(Dataset records begins)

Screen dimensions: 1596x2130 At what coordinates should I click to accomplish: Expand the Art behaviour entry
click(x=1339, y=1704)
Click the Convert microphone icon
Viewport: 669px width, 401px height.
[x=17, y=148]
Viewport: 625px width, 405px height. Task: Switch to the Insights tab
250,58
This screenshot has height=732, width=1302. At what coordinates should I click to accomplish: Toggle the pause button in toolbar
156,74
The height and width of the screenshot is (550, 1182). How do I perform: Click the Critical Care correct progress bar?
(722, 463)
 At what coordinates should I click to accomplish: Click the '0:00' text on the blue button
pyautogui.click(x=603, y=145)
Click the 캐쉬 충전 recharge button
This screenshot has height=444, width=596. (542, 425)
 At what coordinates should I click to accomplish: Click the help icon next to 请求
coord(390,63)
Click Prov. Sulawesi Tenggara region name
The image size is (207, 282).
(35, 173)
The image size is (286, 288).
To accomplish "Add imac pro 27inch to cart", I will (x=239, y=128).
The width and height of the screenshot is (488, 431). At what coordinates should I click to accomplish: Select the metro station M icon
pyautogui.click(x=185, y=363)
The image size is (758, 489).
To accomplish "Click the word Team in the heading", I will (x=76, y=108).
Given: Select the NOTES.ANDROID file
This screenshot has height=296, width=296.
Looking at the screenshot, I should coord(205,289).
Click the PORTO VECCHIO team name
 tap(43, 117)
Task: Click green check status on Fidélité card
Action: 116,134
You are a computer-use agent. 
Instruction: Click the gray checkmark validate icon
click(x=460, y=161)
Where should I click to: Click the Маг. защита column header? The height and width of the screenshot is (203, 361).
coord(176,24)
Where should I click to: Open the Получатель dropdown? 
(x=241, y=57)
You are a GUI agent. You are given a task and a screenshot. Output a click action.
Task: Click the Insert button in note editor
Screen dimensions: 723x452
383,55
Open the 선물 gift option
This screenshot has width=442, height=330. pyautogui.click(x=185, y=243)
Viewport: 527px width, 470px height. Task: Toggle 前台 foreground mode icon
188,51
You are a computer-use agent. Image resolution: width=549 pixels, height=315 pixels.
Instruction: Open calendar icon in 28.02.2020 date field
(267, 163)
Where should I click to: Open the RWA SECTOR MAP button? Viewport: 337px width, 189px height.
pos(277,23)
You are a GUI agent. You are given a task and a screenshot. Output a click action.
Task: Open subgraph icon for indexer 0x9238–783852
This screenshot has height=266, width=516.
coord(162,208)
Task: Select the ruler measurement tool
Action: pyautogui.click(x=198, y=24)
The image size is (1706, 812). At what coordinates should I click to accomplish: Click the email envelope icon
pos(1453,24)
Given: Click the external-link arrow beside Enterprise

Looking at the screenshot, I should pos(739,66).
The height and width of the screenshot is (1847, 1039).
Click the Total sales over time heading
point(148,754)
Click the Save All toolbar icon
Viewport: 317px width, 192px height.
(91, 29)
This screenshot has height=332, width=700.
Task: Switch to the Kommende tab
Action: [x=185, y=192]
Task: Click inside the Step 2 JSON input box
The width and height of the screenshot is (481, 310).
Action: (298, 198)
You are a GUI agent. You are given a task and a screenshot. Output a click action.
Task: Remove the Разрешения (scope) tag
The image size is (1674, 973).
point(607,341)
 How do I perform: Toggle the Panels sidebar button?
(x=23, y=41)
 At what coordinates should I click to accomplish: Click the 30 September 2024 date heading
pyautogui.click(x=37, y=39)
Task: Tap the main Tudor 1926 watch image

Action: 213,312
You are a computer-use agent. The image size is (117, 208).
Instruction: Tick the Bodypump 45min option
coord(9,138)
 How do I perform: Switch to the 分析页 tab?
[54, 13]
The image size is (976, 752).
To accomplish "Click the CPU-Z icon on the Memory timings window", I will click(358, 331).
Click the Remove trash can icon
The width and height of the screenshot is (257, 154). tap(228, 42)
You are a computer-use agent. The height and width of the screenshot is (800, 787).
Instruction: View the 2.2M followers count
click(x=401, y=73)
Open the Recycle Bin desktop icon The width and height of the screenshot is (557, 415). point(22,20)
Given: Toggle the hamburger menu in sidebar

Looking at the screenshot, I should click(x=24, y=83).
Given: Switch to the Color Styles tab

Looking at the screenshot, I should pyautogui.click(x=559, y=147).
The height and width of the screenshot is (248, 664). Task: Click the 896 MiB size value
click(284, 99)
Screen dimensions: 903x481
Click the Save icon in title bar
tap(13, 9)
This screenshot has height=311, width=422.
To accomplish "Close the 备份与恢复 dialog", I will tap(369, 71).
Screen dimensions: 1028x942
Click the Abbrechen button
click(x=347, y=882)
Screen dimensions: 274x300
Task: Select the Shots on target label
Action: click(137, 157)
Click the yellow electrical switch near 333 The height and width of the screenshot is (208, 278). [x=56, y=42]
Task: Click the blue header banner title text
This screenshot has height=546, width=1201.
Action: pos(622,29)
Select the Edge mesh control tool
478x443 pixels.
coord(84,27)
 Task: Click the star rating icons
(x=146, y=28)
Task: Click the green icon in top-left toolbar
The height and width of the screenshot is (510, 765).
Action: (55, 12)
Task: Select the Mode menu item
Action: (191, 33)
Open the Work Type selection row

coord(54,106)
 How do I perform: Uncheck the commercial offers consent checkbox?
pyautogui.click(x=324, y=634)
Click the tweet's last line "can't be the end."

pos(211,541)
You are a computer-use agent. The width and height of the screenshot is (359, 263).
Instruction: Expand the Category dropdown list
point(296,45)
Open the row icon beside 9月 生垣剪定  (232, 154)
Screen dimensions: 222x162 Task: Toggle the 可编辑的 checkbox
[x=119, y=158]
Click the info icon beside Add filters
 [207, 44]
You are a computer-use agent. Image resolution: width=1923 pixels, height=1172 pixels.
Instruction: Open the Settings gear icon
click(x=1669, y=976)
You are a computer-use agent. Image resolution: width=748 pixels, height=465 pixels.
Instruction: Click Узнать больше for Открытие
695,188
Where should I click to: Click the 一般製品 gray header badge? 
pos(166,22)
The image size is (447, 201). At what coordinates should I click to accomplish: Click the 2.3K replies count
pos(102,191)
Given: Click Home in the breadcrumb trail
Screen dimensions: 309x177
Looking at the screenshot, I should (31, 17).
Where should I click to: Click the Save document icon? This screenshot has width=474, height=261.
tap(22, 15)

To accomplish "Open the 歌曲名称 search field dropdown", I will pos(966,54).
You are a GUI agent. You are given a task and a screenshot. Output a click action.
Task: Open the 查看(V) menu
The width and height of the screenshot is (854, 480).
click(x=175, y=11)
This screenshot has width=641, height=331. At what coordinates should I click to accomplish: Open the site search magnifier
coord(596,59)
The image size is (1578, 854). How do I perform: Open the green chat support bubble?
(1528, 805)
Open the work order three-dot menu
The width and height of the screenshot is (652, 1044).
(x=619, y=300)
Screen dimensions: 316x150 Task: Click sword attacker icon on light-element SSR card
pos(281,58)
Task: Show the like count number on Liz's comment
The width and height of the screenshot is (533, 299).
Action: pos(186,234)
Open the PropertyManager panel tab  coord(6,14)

(Dataset records ends)

**Brief**
Whatever lines appear above, reproduce every one of them exactly.

**Solution for this problem**
Screen dimensions: 1596x2130 At what coordinates should I click to accomplish: Expand the Art behaviour entry
click(x=1339, y=1704)
Click the Convert microphone icon
Viewport: 669px width, 401px height.
[x=17, y=148]
Viewport: 625px width, 405px height. Task: Switch to the Insights tab
250,58
This screenshot has height=732, width=1302. At what coordinates should I click to accomplish: Toggle the pause button in toolbar
156,74
The height and width of the screenshot is (550, 1182). How do I perform: Click the Critical Care correct progress bar?
(722, 463)
 At what coordinates should I click to accomplish: Click the '0:00' text on the blue button
pyautogui.click(x=603, y=145)
Click the 캐쉬 충전 recharge button
This screenshot has height=444, width=596. (542, 425)
 At what coordinates should I click to accomplish: Click the help icon next to 请求
coord(390,63)
Click Prov. Sulawesi Tenggara region name
The image size is (207, 282).
(35, 173)
The image size is (286, 288).
To accomplish "Add imac pro 27inch to cart", I will (x=239, y=128).
The width and height of the screenshot is (488, 431). At what coordinates should I click to accomplish: Select the metro station M icon
pyautogui.click(x=185, y=363)
The image size is (758, 489).
To accomplish "Click the word Team in the heading", I will (x=76, y=108).
Given: Select the NOTES.ANDROID file
This screenshot has height=296, width=296.
Looking at the screenshot, I should coord(205,289).
Click the PORTO VECCHIO team name
 tap(43, 117)
Task: Click green check status on Fidélité card
Action: 116,134
You are a computer-use agent. 
Instruction: Click the gray checkmark validate icon
click(x=460, y=161)
Where should I click to: Click the Маг. защита column header? The height and width of the screenshot is (203, 361).
coord(176,24)
Where should I click to: Open the Получатель dropdown? 
(x=241, y=57)
You are a GUI agent. You are given a task and a screenshot. Output a click action.
Task: Click the Insert button in note editor
Screen dimensions: 723x452
383,55
Open the 선물 gift option
This screenshot has width=442, height=330. pyautogui.click(x=185, y=243)
Viewport: 527px width, 470px height. Task: Toggle 前台 foreground mode icon
188,51
You are a computer-use agent. Image resolution: width=549 pixels, height=315 pixels.
Instruction: Open calendar icon in 28.02.2020 date field
(267, 163)
Where should I click to: Open the RWA SECTOR MAP button? Viewport: 337px width, 189px height.
pos(277,23)
You are a GUI agent. You are given a task and a screenshot. Output a click action.
Task: Open subgraph icon for indexer 0x9238–783852
This screenshot has height=266, width=516.
coord(162,208)
Task: Select the ruler measurement tool
Action: pyautogui.click(x=198, y=24)
The image size is (1706, 812). At what coordinates should I click to accomplish: Click the email envelope icon
pos(1453,24)
Given: Click the external-link arrow beside Enterprise

Looking at the screenshot, I should pos(739,66).
The height and width of the screenshot is (1847, 1039).
Click the Total sales over time heading
point(148,754)
Click the Save All toolbar icon
Viewport: 317px width, 192px height.
(91, 29)
This screenshot has height=332, width=700.
Task: Switch to the Kommende tab
Action: [x=185, y=192]
Task: Click inside the Step 2 JSON input box
The width and height of the screenshot is (481, 310).
Action: (298, 198)
You are a GUI agent. You are given a task and a screenshot. Output a click action.
Task: Remove the Разрешения (scope) tag
The image size is (1674, 973).
point(607,341)
 How do I perform: Toggle the Panels sidebar button?
(x=23, y=41)
 At what coordinates should I click to accomplish: Click the 30 September 2024 date heading
pyautogui.click(x=37, y=39)
Task: Tap the main Tudor 1926 watch image

Action: 213,312
You are a computer-use agent. The image size is (117, 208).
Instruction: Tick the Bodypump 45min option
coord(9,138)
 How do I perform: Switch to the 分析页 tab?
[54, 13]
The image size is (976, 752).
To accomplish "Click the CPU-Z icon on the Memory timings window", I will click(358, 331).
Click the Remove trash can icon
The width and height of the screenshot is (257, 154). tap(228, 42)
You are a computer-use agent. The height and width of the screenshot is (800, 787).
Instruction: View the 2.2M followers count
click(x=401, y=73)
Open the Recycle Bin desktop icon The width and height of the screenshot is (557, 415). point(22,20)
Given: Toggle the hamburger menu in sidebar

Looking at the screenshot, I should click(x=24, y=83).
Given: Switch to the Color Styles tab

Looking at the screenshot, I should pyautogui.click(x=559, y=147).
The height and width of the screenshot is (248, 664). Task: Click the 896 MiB size value
click(284, 99)
Screen dimensions: 903x481
Click the Save icon in title bar
tap(13, 9)
This screenshot has height=311, width=422.
To accomplish "Close the 备份与恢复 dialog", I will tap(369, 71).
Screen dimensions: 1028x942
Click the Abbrechen button
click(x=347, y=882)
Screen dimensions: 274x300
Task: Select the Shots on target label
Action: click(137, 157)
Click the yellow electrical switch near 333 The height and width of the screenshot is (208, 278). [x=56, y=42]
Task: Click the blue header banner title text
This screenshot has height=546, width=1201.
Action: pos(622,29)
Select the Edge mesh control tool
478x443 pixels.
coord(84,27)
 Task: Click the star rating icons
(x=146, y=28)
Task: Click the green icon in top-left toolbar
The height and width of the screenshot is (510, 765).
Action: (55, 12)
Task: Select the Mode menu item
Action: (191, 33)
Open the Work Type selection row

coord(54,106)
 How do I perform: Uncheck the commercial offers consent checkbox?
pyautogui.click(x=324, y=634)
Click the tweet's last line "can't be the end."

pos(211,541)
You are a computer-use agent. The width and height of the screenshot is (359, 263).
Instruction: Expand the Category dropdown list
point(296,45)
Open the row icon beside 9月 生垣剪定  (232, 154)
Screen dimensions: 222x162 Task: Toggle the 可编辑的 checkbox
[x=119, y=158]
Click the info icon beside Add filters
 [207, 44]
You are a computer-use agent. Image resolution: width=1923 pixels, height=1172 pixels.
Instruction: Open the Settings gear icon
click(x=1669, y=976)
You are a computer-use agent. Image resolution: width=748 pixels, height=465 pixels.
Instruction: Click Узнать больше for Открытие
695,188
Where should I click to: Click the 一般製品 gray header badge? 
pos(166,22)
The image size is (447, 201). At what coordinates should I click to accomplish: Click the 2.3K replies count
pos(102,191)
Given: Click Home in the breadcrumb trail
Screen dimensions: 309x177
Looking at the screenshot, I should (31, 17).
Where should I click to: Click the Save document icon? This screenshot has width=474, height=261.
tap(22, 15)

To accomplish "Open the 歌曲名称 search field dropdown", I will pos(966,54).
You are a GUI agent. You are given a task and a screenshot. Output a click action.
Task: Open the 查看(V) menu
The width and height of the screenshot is (854, 480).
click(x=175, y=11)
This screenshot has width=641, height=331. At what coordinates should I click to accomplish: Open the site search magnifier
coord(596,59)
The image size is (1578, 854). How do I perform: Open the green chat support bubble?
(1528, 805)
Open the work order three-dot menu
The width and height of the screenshot is (652, 1044).
(x=619, y=300)
Screen dimensions: 316x150 Task: Click sword attacker icon on light-element SSR card
pos(281,58)
Task: Show the like count number on Liz's comment
The width and height of the screenshot is (533, 299).
Action: pos(186,234)
Open the PropertyManager panel tab  coord(6,14)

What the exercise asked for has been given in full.